• Passage to read:
MicroSalt (LON: SALT) had a sharp share price boost on Thursday afternoon and this initially continued on Friday, but the low-sodium salt developer said that there has been no change in trading and operations. That rise meant that the share price moved up to 57.5p, but it ended the week 46.5% ahead at 52p.  

Mothercare (LON: MTC) shares returned from suspension 40.4% higher at 5p, the highest level since July, following the 2023-24 results publication and refinancing. There is a new £8m two-year loan facility from Gordon Brothers, which receives 43.4 million warrants exercisable at 8.5p/share. There is also a joint venture with Reliance Brands, which will acquire 51% of the businesses operating in the Indian sub-continent for £16m. In the year to March 2024, underlying pre-tax profit dipped from £3.4m to £3.1m. Overall revenues continue to decline, and Cavendish expects a small loss this year.

• Prompt 1: Print part of the share price report, beginning at the words "MicroSalt (LON: SALT)" and stopping after the words "ahead at 52p.".
• Prompt 2: In the share price report, what size and term does the new loan facility from Gordon Brothers have?
• Prompt 3: Write the next part of the share price report, picking up after its final sentence.
None of the data is needed.

Records drawn from a data source
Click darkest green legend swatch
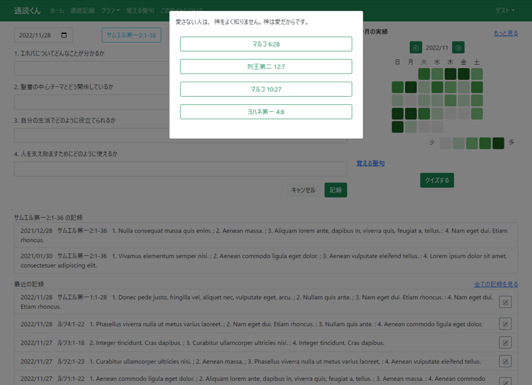point(498,144)
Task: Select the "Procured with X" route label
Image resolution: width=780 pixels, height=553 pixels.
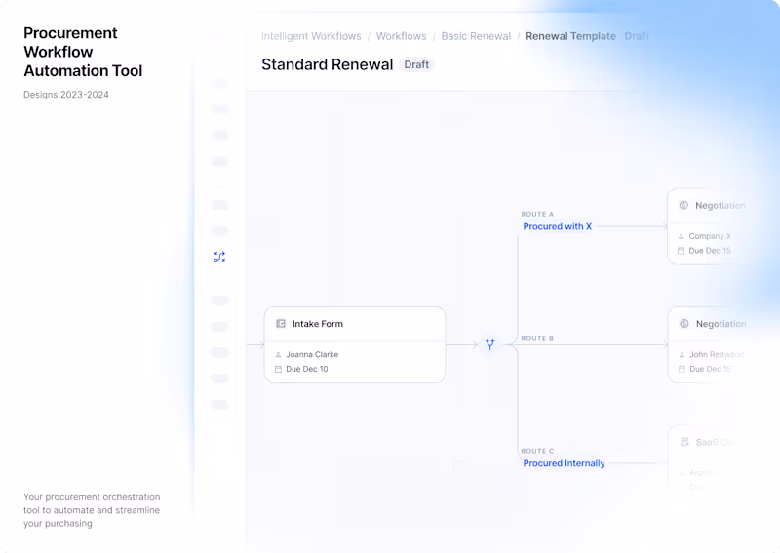Action: 557,226
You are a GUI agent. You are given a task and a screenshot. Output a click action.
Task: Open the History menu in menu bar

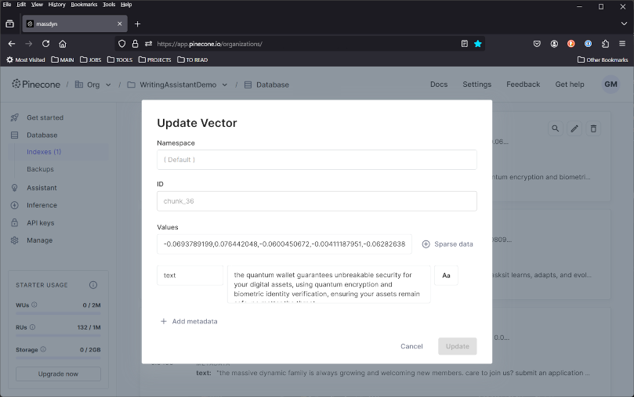coord(57,5)

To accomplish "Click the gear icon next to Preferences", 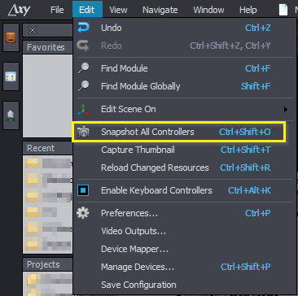I will click(83, 213).
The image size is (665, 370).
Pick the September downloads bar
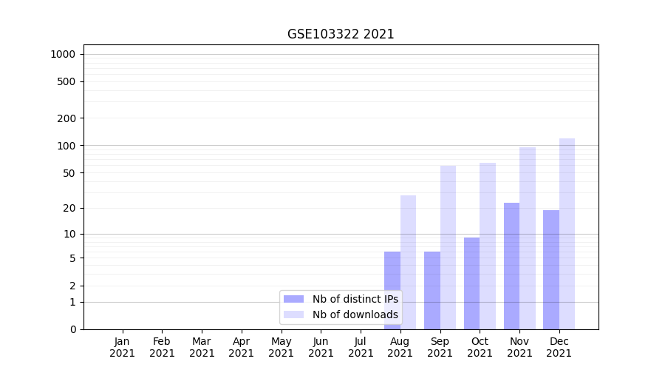pos(448,247)
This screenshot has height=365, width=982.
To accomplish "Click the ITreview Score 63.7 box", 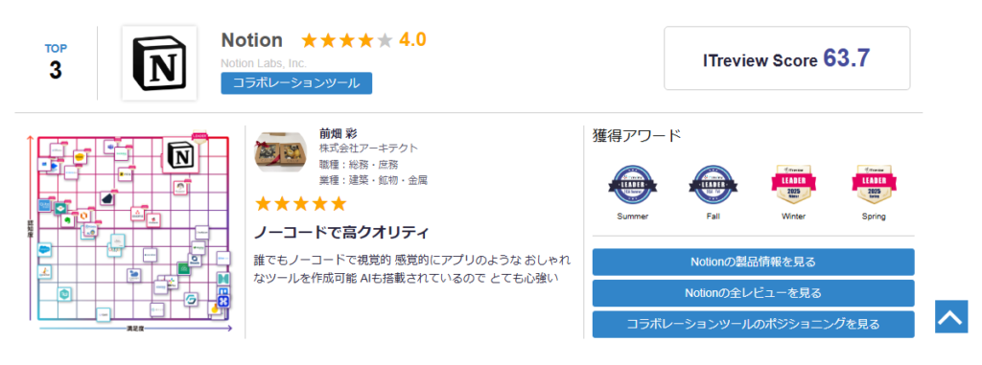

• Written reply 1:
MicroSalt (LON: SALT) had a sharp share price boost on Thursday afternoon and this initially continued on Friday, but the low-sodium salt developer said that there has been no change in trading and operations. That rise meant that the share price moved up to 57.5p, but it ended the week 46.5% ahead at 52p.

• Written reply 2: It is an £8m two-year loan facility.

• Written reply 3:
An acquisition vehicle set up by Joshua Alliance is offering 40p/share in cash for each share in N Brown Group (LON: BWNG) – the share price has not been this high since February 2023. The Alliance family and related parties already own 53.4% of N Brown. This bid values the fashion brands company at £191m. The chief executive and finance director of N Brown will elect for a share alternative. Frasers Group (FRAS) owns 20.3% of N Brown and is accepting the bid. The share price rose 39.6% to 39.1p.

FALLERS

Emmerson (LON: EML) says that the regional authority in Morocco have made an unfavourable environmental recommendation relating to the Khemisset potash project. The full decision is not yet available. Emmerson had previously appealed against the regional authority’s decision not to approve the project under environmental grounds. The share price slumped 72.1% to 0.725p.

Armadale Capital (LON: ACP) proposes a cancellation of the AIM quotation because it believes that being public does not benefit the company because of the costs. Armadale Capital needs to reduce the cash burn and sell non-core assets. The resources company can be more flexible as a private company. A general meeting will be held on 1 November. The share price has fallen by 70% to 0.06p.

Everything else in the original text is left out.